Mas o caso que houve mais repercussão foi do ex-casal da moda Reinaldo Lourenço e Glória Coelho. As denúncias citam principalmente a seleção de modelos negros para seus desfiles, como a separação de modelos por cor e comentários ofensivos sobre cabelos afros. Glória mandou uma mensagem se desculpando diretamente a uma modelo que sofreu as ofensas. Já Reinaldo em entrevista a revista Veja comentou o assunto e disse que errou. Contudo, o estilista entrou com uma ação em caráter de urgência na 39ª Vara Cível pedindo para fechar a página no Instagram e que corresse em segredo de Justiça. A juíza negou o pedido ao entender que se tratava de censura, e racismo é um assunto de interesse público e social. Afirmando que o sistema jurídico disponibiliza o direito de resposta. Uma vez identificado o titular do perfil, poderá comprovar as alegações e buscar as indenizações cabíveis. A Justiça deu 48 horas para o Facebook (dono do Instagram) revelar a identidade do autor da conta, caso não cumprisse, pagaria multa de R$ 5 mil por dia. A conta, por sua vez, foi excluída pelo usuário. O perfil tinha mais de 50 mil seguidores e contava com muitos apoiadores da indústria da moda.

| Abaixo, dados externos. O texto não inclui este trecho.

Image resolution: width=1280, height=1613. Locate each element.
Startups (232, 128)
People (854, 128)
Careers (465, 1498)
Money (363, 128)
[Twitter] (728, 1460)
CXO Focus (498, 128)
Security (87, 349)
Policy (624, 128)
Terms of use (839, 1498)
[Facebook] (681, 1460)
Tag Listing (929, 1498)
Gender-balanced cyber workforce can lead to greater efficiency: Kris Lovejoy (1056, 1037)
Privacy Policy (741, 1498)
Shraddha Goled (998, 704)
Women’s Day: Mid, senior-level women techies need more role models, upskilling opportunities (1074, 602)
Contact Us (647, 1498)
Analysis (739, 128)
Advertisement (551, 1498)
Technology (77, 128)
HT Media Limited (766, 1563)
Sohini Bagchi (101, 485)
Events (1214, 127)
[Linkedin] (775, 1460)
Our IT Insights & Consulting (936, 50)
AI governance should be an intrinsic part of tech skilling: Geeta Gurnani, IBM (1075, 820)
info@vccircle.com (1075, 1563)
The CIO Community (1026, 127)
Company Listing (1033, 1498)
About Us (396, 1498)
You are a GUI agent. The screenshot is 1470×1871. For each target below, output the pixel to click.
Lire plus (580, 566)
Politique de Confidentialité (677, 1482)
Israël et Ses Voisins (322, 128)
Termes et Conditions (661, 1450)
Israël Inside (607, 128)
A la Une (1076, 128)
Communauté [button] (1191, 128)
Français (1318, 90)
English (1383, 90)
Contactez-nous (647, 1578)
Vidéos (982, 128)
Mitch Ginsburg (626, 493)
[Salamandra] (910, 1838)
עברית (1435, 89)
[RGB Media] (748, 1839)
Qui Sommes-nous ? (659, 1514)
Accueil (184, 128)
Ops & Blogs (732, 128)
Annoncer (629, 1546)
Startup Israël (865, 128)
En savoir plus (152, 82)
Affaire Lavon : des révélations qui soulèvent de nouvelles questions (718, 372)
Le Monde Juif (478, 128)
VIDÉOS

Outro caso com repercussão foi a indenização, por parte da União, para Ana Cristina e Hildegard Angel, as filhas da estilista Zuzu Angel. A ação que não cabe mais recurso, custará 500 mil reais pelo assassinato de Zuzu na ditadura militar. Zuzu Angel, que faria 99 anos nesse mês, foi uma das maiores estilista do país e utilizou sua arte para denunciar internacionalmente os assassinatos e tortura no país durante o regime militar. Seu filho, Stuart Edgar Angel Jones, foi militante do Movimento Revolucionário 8 de Outubro (MR-8). Ele foi preso, torturado e assassinado pela ditadura. A partir disso, Zuzu buscando o direito de enterrar seu filho, também passou a denunciar as práticas da ditadura à imprensa e a órgãos internacionais. Em 1971, realizou um desfile no consulado brasileiro em Nova York. Nessas peças eram estampadas com representações de tanques de guerra, canhões, pássaros engaiolados, meninos aprisionados, anjos amordaçados. Sua morte, em 1976, que na época foi classificada com “acidente de carro”. Em 1988, na Comissão Especial sobre Mortos e Desaparecidos Políticos apontou o regime militar como responsável pela morte da estilista.

E agora, você ainda acredita que moda e política não se misturam?